I feel like the community therapist

I am not cocky at all but one thing I do pride myself with is giving really good advice and being there for people! That’s kind of just who I am. I’ve been through ALOT and I’m really good at reading people and situations and knowing what’s going on from an outsiders POV. That’s just something in really really good with and it’s never failed me once my opinion! So when I have “ friends “ everyone always is telling me their issues and me being me in there for you, whenever. But it’s like anytime I want to talk about my issues going on with someone i NEVER get anything back. My close friend from now 6 years I’ve re evaluated our friend ship and the only time she really messaged me is when she needs to vent. Looking back that’s how it mostly is! Or if she wanted me to go out with her or do this for her.

Sometimes I over look it because that’s my close friend and ID love to help her with whatever but other then that she doesn’t reach out and if I do it’s so bland. And it makes me so sad.

My other girl friend is the same way, only times she talks to me is to vent and get advice, when I’ve tried reaching out for advice she is so short or doesn’t seem interested or barely says anything. Same with this other girl same exact way. So I just quit having “ girl friends “ for this reason. Which is why I don’t have any.
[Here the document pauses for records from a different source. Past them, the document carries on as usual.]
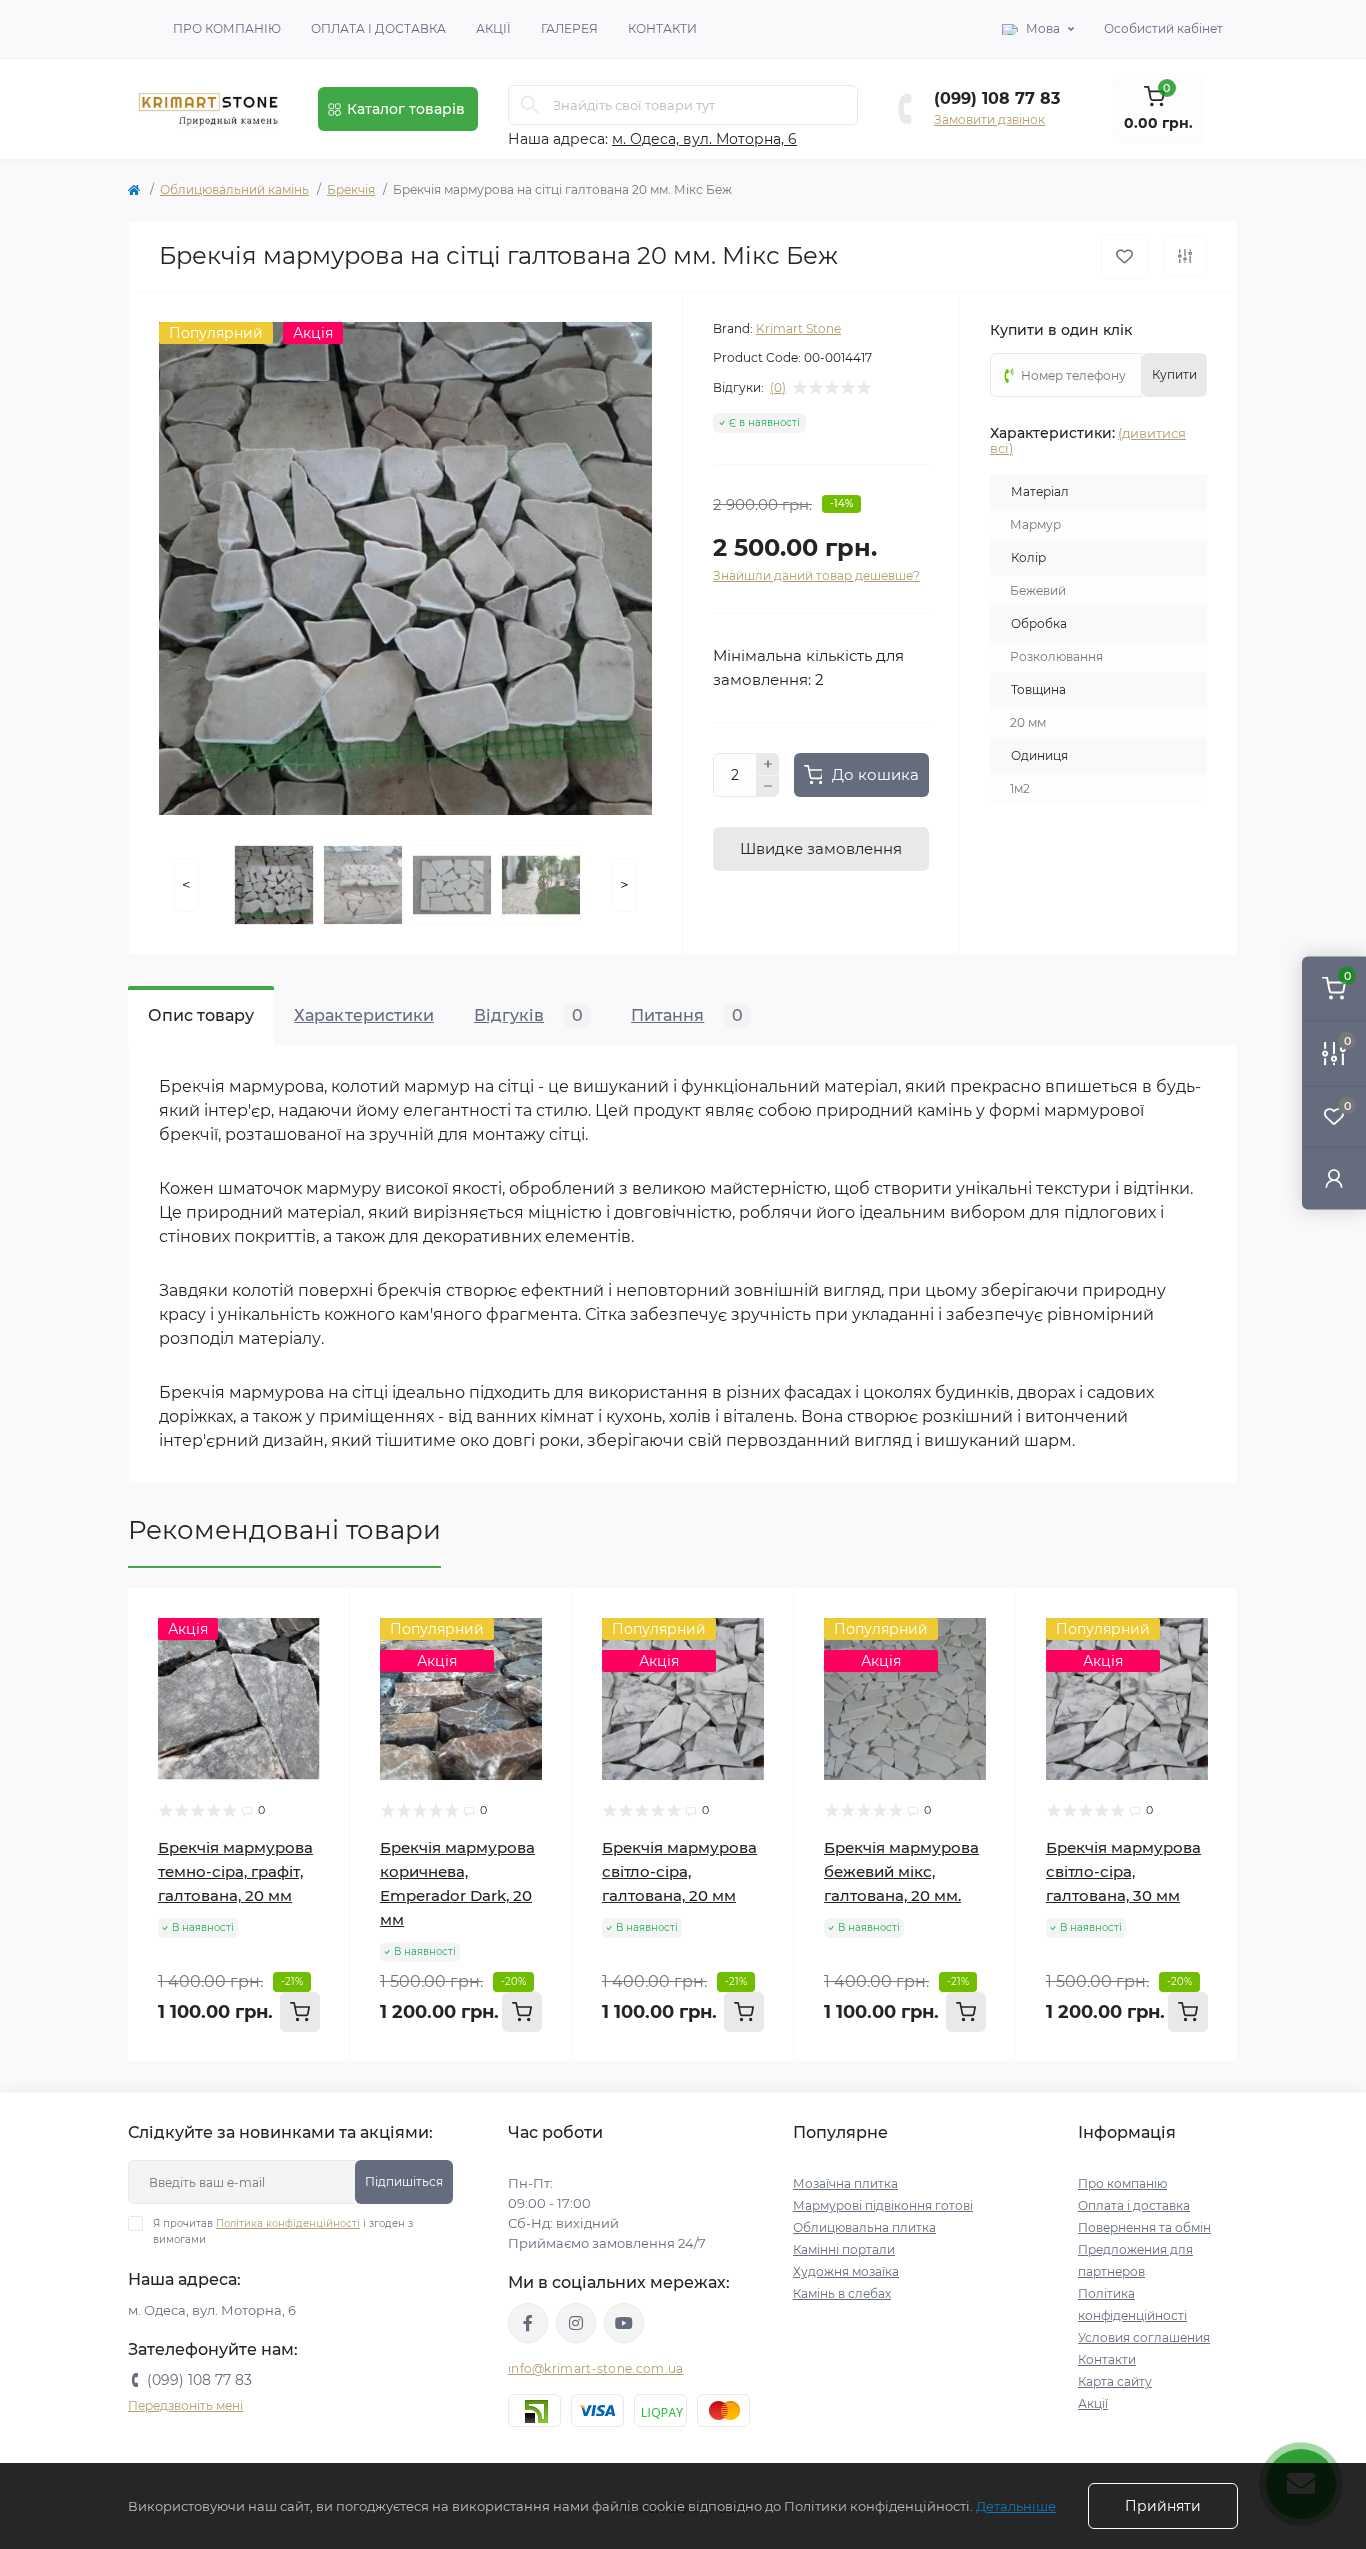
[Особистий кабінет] (1334, 1178)
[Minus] (768, 787)
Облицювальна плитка (864, 2227)
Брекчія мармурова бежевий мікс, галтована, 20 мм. (901, 1871)
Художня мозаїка (846, 2271)
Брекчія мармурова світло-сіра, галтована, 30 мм (1123, 1871)
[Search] (530, 105)
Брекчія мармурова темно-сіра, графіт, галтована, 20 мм (235, 1871)
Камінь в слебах (842, 2293)
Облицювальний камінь (234, 189)
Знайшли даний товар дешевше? (816, 575)
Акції (493, 28)
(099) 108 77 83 (997, 98)
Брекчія (351, 189)
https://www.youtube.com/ (624, 2323)
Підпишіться (404, 2181)
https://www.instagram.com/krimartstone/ (576, 2323)
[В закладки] (1124, 256)
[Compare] (320, 1656)
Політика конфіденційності (288, 2223)
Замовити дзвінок (989, 119)
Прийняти (1163, 2506)
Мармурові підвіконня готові (883, 2205)
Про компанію (227, 28)
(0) (778, 388)
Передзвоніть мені (185, 2405)
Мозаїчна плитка (845, 2183)
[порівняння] (1185, 256)
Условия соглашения (1144, 2337)
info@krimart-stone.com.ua (596, 2368)
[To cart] (300, 2012)
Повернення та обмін (1144, 2227)
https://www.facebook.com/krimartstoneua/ (528, 2323)
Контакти (662, 28)
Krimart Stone (798, 328)
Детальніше (1016, 2506)
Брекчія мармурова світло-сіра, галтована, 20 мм (679, 1871)
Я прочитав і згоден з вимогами (283, 2231)
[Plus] (768, 764)
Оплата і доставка (378, 28)
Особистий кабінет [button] (1163, 28)
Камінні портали (844, 2249)
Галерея (569, 28)
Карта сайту (1115, 2381)
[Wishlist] (320, 1618)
What really opened my eyes and had me re evaluating everyone in my life as friends was I had this co worked last year that I’ve kept on socials etc. I loved working with her but it was all about work and venting work. She doesn’t reach out to me at all since she quit our job. She recently did when her bf broke up with her, so me being the caring person I am I was there in a heart beat. I went to her house at 6pm, not expecting to be there long it turned into her venting for 8 HOURS!!!!!! I went home around 3am. Keep in mind I didn’t have my kids that weekend they were at grandmas and I really cherish my time to myself so me doing that ID expect at least message from her to keep in touch? Nope it’s been now 4 weeks and she hasn’t once tried reaching out. Matter in fact I reached out and said “ hope your doing well!” All she said was “ thanks “ lol. Like girl? 😭

I could go on and on with the same situations and anytime I ever need that person for advice or to vent to everyone isn’t there for me, but always need me for it. And I can’t do it anymore. I want a friendship where it’s 50/50. Your there for me I’m there for you. At this point I feel like the community therapist and I’m tired of it. Is this normal with friendships?! I give so much to people. I think it’s my downfall?! I’m getting older. I got 3 kids a stay at home mom I got a lot on my plate. I just want ONE friend to treat me like I’m something then an ear for them to talk about their issues. Anyone else feel this way?